4. A speech synthesis apparatus, comprising:

an acquisition unit configured to acquire a text to be subjected to speech synthesis;

the emotion code determining unit is used for acquiring a preset initial emotion code corresponding to the text; determining emotion codes corresponding to the text based on the initial emotion codes, wherein the emotion codes are used for indicating emotion intensity of voice synthesis;

a speech synthesis parameter determining unit configured to determine a speech synthesis parameter of the text based on the emotion encoding;

the voice synthesis processing unit is used for carrying out voice synthesis processing on the voice synthesis parameters of the text to obtain voice corresponding to the text;

the emotion encoding determination unit is specifically configured to:

taking the initial emotion code as an emotion code corresponding to the text;

or alternatively, the first and second heat exchangers may be,

acquiring emotion intensity information, wherein the emotion intensity information is used for indicating emotion intensity requirements of a user on synthesized voice; based on the emotion intensity information, adjusting the initial emotion encoding by using an interpolation method, wherein the adjusted emotion encoding is used as the emotion encoding corresponding to the text;

the speech synthesis parameter determination unit includes:

a text unit sequence acquisition unit configured to determine a text unit sequence of the text based on a text unit model and a prosody model;

the fusion model processing unit is used for inputting the emotion codes and the text unit sequences into a fusion model to obtain voice synthesis parameters of the texts output by the fusion model, wherein the fusion model is obtained by training the emotion codes of training voices and the text unit sequences of the texts corresponding to the training voices as training samples and the labeled voice synthesis parameters of the texts corresponding to the training voices as sample labels;

the fusion model processing unit comprises:

the time length model processing unit is used for inputting the emotion codes and the text unit sequences into a time length model of a fusion model, and obtaining time length parameters in voice synthesis parameters of the text based on the adjusting weights of the emotion codes on the activation functions of the time length model;

the acoustic model processing unit is used for inputting the emotion codes and the text unit sequences into an acoustic model of a fusion model, and obtaining acoustic parameters in voice synthesis parameters of the text based on the adjusting weights of the emotion codes on the activation functions of the acoustic model;

the adjusting weights of the emotion codes on the activating function of the time length model and the adjusting weights of the emotion codes on the activating function of the acoustic model are obtained by training by taking the time length parameter output by the time length model to approach the labeled time length parameter of the text corresponding to the training voice and the acoustic parameter output by the acoustic model to approach the labeled acoustic parameter of the text corresponding to the training voice as a training target.

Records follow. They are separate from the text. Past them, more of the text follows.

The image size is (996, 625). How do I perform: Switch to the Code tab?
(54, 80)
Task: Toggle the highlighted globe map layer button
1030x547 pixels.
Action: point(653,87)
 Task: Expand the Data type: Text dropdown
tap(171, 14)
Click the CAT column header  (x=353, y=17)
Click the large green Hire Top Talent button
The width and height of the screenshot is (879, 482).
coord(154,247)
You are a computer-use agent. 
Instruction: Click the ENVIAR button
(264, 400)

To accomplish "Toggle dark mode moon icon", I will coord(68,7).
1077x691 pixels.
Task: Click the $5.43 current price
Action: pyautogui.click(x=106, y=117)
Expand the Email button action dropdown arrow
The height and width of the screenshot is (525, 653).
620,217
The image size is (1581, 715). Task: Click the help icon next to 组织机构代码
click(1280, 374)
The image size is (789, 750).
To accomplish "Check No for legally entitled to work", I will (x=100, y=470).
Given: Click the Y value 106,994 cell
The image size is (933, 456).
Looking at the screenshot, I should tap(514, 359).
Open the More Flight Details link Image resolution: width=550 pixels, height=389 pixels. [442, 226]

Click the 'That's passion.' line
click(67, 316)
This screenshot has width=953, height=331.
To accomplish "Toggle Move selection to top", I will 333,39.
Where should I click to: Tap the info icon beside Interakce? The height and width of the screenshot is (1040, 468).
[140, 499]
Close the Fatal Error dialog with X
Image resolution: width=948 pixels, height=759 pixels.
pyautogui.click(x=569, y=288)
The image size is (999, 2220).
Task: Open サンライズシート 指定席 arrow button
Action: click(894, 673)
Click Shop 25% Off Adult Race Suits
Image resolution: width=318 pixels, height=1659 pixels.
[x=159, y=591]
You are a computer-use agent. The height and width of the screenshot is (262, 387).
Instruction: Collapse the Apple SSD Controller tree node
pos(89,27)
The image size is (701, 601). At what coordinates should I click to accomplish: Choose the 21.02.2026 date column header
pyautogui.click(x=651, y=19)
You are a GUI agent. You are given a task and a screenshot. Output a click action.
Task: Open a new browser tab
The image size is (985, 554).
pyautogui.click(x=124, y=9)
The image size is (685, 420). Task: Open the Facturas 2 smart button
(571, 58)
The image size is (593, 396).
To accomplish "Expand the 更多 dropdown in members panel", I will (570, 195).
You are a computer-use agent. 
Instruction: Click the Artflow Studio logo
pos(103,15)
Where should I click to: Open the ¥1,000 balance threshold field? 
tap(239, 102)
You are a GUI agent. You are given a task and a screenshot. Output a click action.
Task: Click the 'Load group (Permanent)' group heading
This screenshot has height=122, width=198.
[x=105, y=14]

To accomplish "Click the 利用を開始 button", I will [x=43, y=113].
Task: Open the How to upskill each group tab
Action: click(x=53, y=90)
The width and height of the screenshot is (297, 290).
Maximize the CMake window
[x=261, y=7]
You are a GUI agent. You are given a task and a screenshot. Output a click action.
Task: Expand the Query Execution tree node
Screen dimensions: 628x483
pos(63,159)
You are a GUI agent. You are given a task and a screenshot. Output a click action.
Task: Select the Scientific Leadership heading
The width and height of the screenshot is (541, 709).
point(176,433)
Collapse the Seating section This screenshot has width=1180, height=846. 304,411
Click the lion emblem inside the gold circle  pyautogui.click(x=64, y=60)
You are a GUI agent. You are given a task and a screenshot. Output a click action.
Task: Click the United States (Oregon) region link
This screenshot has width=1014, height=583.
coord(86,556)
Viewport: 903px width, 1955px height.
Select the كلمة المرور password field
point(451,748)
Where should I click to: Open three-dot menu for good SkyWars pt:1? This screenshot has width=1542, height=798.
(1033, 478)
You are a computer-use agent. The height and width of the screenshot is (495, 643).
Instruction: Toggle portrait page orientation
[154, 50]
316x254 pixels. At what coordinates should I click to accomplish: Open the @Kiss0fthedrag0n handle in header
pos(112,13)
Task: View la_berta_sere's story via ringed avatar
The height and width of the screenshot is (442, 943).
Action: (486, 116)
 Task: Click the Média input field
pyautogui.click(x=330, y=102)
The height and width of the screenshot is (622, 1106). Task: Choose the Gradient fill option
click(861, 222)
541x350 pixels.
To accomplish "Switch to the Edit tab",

5. A speech synthesis apparatus comprising a memory and a processor;

the memory is used for storing programs;

the processor is configured to execute the program to implement the respective steps of the speech synthesis method according to any one of claims 1 to 3.

6. A readable storage medium, on which a computer program is stored, characterized in that the computer program, when being executed by a processor, implements the steps of the speech synthesis method according to any one of claims 1 to 3.